Scan the entries that follow and copy out every line containing "before".

Items listed in a dataset
Segment Open

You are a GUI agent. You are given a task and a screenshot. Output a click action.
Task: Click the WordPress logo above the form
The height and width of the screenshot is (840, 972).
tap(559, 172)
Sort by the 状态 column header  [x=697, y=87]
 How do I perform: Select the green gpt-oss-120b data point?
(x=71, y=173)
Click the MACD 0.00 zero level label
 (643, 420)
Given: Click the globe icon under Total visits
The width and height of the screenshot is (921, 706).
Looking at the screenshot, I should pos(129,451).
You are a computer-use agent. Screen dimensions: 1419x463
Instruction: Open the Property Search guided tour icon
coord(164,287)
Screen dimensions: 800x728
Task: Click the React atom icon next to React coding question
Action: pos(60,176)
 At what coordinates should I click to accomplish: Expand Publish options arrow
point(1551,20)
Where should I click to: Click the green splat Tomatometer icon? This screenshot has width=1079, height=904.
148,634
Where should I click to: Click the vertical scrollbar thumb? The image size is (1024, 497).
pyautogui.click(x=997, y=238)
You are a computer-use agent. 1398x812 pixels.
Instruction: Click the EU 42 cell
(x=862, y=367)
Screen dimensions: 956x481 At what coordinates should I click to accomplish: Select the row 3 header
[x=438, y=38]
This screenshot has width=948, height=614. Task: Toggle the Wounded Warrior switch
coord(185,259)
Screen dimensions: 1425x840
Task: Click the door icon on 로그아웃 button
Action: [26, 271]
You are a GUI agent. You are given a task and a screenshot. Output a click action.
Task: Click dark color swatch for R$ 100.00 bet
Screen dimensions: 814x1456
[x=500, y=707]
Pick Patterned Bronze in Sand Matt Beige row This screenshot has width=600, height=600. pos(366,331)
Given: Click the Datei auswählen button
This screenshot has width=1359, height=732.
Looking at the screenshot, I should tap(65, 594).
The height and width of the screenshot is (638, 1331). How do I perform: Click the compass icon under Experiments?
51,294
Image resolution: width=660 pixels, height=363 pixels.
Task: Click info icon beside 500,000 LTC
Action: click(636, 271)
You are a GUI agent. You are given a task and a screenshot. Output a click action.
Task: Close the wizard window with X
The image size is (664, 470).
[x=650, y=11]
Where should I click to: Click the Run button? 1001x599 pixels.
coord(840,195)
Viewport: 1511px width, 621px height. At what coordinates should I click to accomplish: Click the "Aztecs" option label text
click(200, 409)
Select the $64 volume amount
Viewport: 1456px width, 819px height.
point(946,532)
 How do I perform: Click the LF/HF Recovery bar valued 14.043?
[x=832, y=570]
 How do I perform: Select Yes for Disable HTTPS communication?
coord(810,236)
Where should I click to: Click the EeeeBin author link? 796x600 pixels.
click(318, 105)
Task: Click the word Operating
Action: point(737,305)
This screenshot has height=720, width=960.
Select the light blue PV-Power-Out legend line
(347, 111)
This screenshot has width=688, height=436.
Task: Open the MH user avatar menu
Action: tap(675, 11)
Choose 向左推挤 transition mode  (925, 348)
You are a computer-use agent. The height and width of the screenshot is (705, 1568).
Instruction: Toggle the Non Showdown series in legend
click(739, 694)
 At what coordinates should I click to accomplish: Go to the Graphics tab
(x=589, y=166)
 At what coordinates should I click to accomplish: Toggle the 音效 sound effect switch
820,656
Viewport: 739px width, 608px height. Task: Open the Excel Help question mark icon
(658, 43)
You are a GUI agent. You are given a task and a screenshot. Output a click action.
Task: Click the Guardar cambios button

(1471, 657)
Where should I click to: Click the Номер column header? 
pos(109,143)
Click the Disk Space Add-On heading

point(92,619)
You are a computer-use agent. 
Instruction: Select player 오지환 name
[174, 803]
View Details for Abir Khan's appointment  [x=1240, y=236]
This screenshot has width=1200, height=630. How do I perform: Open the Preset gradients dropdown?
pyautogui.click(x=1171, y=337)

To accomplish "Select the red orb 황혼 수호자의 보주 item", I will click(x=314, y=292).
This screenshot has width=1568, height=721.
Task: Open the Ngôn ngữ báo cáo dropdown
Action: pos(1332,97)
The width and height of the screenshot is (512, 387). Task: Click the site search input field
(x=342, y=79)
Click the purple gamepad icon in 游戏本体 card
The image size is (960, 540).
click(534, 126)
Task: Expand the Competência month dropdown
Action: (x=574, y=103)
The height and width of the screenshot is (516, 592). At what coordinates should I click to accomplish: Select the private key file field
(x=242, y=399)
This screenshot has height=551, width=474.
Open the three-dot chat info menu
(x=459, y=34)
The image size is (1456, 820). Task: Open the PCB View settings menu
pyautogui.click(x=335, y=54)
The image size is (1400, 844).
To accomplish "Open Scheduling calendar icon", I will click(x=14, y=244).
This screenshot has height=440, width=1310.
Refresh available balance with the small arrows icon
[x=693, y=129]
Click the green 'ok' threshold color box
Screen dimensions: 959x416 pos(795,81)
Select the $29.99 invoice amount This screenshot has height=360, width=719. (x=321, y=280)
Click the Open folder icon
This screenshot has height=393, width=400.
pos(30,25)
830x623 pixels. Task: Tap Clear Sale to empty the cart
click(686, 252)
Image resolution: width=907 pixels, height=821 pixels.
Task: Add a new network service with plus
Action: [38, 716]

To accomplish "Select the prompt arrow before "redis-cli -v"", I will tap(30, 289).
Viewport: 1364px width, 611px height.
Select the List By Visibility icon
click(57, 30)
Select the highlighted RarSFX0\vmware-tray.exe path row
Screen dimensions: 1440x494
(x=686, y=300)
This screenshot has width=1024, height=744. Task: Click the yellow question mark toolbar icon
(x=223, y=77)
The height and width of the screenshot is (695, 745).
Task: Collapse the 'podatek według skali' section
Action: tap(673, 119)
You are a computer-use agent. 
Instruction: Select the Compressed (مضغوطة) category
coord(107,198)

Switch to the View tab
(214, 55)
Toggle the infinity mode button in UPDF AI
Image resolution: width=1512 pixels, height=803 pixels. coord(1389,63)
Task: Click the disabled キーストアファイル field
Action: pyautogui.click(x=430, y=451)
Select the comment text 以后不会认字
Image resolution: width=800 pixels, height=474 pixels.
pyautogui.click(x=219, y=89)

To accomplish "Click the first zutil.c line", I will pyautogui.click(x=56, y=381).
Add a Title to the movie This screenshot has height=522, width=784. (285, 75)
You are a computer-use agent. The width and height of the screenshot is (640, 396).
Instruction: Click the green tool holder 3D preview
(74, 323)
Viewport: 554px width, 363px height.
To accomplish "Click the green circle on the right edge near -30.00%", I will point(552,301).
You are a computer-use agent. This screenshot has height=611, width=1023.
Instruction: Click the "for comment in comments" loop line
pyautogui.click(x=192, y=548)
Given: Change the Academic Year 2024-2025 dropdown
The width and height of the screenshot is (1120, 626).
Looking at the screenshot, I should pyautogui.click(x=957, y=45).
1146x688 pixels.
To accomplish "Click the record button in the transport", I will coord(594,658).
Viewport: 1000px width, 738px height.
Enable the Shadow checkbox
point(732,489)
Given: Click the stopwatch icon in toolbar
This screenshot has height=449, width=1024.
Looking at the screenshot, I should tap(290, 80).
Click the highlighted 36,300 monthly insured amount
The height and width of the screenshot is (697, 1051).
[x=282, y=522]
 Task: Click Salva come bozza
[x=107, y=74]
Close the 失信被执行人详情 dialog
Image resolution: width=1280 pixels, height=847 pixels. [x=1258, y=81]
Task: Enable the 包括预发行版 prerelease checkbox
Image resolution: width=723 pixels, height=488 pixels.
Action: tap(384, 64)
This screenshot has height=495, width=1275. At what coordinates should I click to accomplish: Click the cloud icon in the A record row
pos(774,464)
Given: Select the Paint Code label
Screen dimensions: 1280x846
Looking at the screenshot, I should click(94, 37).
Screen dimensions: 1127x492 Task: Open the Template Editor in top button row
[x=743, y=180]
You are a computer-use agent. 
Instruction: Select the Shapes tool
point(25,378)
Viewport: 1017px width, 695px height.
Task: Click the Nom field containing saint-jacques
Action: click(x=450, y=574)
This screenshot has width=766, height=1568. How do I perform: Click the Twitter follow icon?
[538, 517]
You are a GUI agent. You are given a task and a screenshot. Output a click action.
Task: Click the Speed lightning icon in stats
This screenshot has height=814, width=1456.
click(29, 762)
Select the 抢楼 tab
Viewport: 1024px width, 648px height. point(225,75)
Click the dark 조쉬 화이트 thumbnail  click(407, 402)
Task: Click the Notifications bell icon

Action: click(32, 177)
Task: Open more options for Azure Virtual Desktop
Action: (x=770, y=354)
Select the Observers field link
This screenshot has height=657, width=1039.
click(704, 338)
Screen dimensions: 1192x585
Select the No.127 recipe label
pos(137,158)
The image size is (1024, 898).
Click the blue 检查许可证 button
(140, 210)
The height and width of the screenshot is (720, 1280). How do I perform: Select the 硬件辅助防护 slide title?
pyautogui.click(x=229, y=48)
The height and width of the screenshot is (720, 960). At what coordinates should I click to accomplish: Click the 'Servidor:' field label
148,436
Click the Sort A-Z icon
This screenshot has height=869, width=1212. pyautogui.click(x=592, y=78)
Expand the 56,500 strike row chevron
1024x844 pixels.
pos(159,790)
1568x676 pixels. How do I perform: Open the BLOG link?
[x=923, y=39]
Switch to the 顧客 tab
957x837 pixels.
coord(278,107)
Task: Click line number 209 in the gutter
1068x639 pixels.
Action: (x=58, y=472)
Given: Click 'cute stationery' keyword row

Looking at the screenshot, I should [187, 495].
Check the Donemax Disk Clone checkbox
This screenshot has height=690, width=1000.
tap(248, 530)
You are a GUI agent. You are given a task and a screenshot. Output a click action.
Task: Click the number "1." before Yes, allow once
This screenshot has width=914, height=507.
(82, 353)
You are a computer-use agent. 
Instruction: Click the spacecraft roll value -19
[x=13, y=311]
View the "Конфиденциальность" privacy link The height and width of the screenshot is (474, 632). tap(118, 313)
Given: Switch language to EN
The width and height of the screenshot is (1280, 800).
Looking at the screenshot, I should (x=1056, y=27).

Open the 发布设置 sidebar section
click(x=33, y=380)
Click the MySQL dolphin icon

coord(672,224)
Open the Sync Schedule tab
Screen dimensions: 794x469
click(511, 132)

Segment Closed

ANSWER FOR THE TASK:
To accomplish "Select the prompt arrow before "redis-cli -v"", I will tap(30, 289).
Task: Click the number "1." before Yes, allow once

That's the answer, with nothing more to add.